He talked a little about his crime, some about his pain at the denial and the extra year setback. He'd talked on the phone with his mother the night before, and he brought me up to date on his family. He told me a little more about his struggle against addictions and the point where something changed inside him and he felt released from addictive thinking.
He makes a small income drawing greeting cards for other inmates and he sent me a spectacularly beautiful one for Christmas, of a sailboat taking passengers on and off a lighthouse. The sister I live with, a retired art teacher, says I should frame it. It reads, "May the blessings of this season light your path and bring you joy."
We talked too about religion. For a while he prayed with the Muslims and his letters to me always begin with the blessing of God on my days. He investigated Wicca, because he had the time and he was curious. I told him about the Catholic church taking Wicca seriously, condemning it for its spells that threaten free will.

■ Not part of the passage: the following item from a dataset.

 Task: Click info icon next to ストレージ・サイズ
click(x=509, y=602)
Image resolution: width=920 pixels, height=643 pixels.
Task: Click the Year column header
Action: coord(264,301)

Three and a half hours goes quickly. My passenger and I were back on the road to St. Louis by 1:45 p.m. She talked about her son, who's been locked up 20 years and still insists he's innocent of murder. And she sang. She'd been a blues singer with one of her brothers and her father, and I asked her to sing. Her voice was old and creaky but in-key with catchy rhythmic hooks that sounded great. In the morning, we'd had a gorgeous sunrise, and the sunset on our way home. It was the winter solstice.